Task prompt: Exactly the lines below from the one with "Task: Click the URL Slug field /test-blog" up to and including the one with "Reply to _mr_jhonny's comment" make up the answer, with nothing else added.
(Given data begins)
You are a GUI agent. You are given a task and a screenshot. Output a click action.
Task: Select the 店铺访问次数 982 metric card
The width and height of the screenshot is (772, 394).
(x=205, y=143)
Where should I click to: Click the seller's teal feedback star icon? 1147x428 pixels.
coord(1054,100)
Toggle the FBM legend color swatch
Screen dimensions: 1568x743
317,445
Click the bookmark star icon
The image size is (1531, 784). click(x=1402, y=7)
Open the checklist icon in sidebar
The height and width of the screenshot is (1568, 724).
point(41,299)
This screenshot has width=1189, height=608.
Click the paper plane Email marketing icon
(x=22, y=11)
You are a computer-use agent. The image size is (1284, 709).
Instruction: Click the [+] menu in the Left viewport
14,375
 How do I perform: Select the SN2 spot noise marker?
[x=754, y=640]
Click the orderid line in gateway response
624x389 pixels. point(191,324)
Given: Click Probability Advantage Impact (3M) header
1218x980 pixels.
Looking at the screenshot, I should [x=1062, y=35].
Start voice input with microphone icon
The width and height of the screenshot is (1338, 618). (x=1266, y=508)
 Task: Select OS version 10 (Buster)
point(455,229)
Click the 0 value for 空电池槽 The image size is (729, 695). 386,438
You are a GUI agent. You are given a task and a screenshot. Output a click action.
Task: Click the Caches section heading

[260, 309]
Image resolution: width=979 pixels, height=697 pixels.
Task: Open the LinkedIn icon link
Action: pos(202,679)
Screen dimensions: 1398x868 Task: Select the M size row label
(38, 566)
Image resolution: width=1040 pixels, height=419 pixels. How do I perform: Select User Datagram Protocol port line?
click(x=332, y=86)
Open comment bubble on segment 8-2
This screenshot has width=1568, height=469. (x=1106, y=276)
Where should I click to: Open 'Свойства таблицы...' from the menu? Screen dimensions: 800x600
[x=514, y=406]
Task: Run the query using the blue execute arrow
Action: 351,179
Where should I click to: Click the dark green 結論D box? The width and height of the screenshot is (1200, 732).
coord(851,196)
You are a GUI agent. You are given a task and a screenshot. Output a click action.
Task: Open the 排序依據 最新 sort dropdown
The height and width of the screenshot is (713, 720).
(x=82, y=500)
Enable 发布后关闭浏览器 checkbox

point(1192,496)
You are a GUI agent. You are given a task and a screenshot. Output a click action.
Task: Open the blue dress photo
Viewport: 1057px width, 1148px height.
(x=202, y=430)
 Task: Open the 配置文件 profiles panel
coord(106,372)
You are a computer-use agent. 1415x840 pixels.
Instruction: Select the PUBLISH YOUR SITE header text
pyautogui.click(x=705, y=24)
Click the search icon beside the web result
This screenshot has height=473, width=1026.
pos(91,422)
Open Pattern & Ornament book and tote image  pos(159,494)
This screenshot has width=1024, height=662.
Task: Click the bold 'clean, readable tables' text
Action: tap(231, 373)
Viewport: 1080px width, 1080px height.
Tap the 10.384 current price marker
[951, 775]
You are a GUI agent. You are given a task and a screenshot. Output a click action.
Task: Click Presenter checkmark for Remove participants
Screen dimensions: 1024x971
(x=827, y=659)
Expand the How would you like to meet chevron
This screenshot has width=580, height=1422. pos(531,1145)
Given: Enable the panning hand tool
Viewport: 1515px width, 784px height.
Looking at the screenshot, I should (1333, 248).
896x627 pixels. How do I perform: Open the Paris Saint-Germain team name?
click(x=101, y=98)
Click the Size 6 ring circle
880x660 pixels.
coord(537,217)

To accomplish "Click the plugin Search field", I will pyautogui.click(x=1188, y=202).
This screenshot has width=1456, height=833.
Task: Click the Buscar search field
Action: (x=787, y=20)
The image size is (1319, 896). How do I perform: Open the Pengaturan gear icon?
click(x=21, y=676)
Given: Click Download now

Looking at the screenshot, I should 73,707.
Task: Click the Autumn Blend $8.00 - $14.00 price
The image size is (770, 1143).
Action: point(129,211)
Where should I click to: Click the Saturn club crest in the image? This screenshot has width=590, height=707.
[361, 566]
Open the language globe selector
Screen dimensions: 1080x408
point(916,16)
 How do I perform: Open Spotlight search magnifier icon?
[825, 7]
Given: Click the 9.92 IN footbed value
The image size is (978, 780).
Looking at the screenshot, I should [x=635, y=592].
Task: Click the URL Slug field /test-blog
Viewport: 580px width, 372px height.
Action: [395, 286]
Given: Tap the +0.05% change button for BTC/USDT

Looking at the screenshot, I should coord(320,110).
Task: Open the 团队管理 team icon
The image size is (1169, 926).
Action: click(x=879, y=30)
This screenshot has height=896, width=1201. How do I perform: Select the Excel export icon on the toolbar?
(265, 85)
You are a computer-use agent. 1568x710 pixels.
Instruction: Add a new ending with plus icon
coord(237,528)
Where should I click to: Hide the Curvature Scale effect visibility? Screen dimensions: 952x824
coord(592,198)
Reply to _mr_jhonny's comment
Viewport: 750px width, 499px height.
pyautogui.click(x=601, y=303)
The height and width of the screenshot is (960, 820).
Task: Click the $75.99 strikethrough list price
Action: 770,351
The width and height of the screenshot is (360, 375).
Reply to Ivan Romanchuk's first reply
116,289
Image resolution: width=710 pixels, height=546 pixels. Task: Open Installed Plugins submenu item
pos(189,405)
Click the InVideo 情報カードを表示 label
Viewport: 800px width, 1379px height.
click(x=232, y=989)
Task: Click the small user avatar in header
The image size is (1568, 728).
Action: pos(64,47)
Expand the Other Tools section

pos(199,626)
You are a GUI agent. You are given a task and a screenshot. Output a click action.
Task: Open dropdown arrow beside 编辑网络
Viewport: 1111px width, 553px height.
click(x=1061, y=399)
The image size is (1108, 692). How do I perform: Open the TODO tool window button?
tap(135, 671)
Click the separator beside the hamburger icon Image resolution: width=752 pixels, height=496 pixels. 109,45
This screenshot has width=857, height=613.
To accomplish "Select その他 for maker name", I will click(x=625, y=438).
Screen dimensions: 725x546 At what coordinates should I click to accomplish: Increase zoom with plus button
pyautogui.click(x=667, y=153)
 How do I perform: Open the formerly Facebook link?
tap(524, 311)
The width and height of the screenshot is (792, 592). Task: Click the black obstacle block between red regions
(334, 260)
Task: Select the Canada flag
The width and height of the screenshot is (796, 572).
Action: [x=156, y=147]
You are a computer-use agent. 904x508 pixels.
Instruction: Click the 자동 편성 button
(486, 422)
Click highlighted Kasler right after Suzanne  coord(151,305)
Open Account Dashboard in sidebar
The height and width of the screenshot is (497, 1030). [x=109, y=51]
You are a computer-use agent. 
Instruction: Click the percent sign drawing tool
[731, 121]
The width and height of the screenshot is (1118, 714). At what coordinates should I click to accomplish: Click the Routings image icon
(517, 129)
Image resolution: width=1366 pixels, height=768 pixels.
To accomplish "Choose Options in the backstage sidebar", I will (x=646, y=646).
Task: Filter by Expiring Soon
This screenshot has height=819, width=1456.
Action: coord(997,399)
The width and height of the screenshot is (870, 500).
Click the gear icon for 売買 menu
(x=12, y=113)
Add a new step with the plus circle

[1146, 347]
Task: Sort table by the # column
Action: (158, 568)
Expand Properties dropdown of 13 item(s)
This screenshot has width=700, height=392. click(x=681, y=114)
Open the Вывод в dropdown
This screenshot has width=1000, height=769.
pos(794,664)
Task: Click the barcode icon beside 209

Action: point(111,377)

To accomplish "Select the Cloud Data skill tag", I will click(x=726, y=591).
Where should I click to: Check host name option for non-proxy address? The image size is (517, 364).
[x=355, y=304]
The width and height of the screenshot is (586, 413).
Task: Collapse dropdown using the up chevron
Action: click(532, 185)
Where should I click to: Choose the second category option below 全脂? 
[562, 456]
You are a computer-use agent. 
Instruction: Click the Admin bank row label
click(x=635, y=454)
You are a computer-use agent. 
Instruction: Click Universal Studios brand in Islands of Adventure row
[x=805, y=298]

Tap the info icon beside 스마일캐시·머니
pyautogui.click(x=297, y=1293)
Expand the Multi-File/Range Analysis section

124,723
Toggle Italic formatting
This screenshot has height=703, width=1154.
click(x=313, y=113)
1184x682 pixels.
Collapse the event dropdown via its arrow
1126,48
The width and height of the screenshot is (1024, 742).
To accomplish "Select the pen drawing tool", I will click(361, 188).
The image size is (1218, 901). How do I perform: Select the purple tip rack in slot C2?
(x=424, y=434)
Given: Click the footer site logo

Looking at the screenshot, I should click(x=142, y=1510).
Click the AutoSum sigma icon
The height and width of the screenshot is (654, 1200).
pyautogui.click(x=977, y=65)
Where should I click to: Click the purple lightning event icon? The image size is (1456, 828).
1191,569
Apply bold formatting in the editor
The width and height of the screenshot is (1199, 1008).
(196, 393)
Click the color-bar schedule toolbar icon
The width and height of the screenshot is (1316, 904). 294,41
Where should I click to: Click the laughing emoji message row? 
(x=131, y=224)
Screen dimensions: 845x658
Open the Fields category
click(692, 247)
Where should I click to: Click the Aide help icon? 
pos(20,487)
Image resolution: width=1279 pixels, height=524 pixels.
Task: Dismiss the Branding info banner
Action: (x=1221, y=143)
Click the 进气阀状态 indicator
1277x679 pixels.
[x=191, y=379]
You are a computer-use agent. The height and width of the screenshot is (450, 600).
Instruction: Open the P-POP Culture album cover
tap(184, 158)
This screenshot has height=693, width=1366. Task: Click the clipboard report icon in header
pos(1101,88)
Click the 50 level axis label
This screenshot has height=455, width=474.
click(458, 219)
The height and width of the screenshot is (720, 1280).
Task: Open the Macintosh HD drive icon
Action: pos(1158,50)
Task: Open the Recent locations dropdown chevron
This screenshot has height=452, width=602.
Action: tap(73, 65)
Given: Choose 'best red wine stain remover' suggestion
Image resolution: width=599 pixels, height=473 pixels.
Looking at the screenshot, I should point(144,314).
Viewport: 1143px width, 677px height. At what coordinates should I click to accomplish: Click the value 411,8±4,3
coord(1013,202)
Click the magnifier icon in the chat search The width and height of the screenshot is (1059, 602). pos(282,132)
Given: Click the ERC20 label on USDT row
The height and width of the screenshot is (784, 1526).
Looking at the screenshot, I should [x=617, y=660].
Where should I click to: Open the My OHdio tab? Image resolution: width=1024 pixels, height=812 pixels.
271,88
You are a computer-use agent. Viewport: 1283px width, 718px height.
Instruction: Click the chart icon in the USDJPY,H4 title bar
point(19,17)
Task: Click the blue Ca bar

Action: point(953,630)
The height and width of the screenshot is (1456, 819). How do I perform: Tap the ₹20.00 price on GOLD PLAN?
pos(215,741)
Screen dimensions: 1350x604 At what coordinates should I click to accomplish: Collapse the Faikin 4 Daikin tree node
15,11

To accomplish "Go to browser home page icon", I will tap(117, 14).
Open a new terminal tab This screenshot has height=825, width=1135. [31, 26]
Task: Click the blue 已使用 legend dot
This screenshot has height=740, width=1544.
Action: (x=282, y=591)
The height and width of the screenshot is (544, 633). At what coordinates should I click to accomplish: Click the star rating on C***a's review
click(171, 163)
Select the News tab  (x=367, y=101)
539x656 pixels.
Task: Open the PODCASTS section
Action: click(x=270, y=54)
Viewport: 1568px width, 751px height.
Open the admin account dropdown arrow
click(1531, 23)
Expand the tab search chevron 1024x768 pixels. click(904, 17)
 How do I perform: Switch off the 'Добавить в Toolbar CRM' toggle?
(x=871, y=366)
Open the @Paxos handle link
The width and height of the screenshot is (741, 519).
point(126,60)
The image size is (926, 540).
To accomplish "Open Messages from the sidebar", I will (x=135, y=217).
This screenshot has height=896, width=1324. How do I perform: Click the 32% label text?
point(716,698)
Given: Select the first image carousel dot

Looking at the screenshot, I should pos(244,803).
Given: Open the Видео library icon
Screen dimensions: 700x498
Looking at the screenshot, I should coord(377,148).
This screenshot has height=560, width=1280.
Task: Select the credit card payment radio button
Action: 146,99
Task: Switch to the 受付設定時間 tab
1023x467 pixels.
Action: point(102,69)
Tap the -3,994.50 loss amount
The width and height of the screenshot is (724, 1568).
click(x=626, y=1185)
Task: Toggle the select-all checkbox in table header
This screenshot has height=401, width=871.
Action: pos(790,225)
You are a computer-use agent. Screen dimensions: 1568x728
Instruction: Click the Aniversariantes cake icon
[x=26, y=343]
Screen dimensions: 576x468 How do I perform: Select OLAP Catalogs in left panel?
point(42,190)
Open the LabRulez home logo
(Given data ends)
Answer section:
Task: Click the URL Slug field /test-blog
Viewport: 580px width, 372px height.
Action: [395, 286]
Given: Tap the +0.05% change button for BTC/USDT

Looking at the screenshot, I should coord(320,110).
Task: Open the 团队管理 team icon
The image size is (1169, 926).
Action: click(x=879, y=30)
This screenshot has height=896, width=1201. How do I perform: Select the Excel export icon on the toolbar?
(265, 85)
You are a computer-use agent. 1568x710 pixels.
Instruction: Add a new ending with plus icon
coord(237,528)
Where should I click to: Hide the Curvature Scale effect visibility? Screen dimensions: 952x824
coord(592,198)
Reply to _mr_jhonny's comment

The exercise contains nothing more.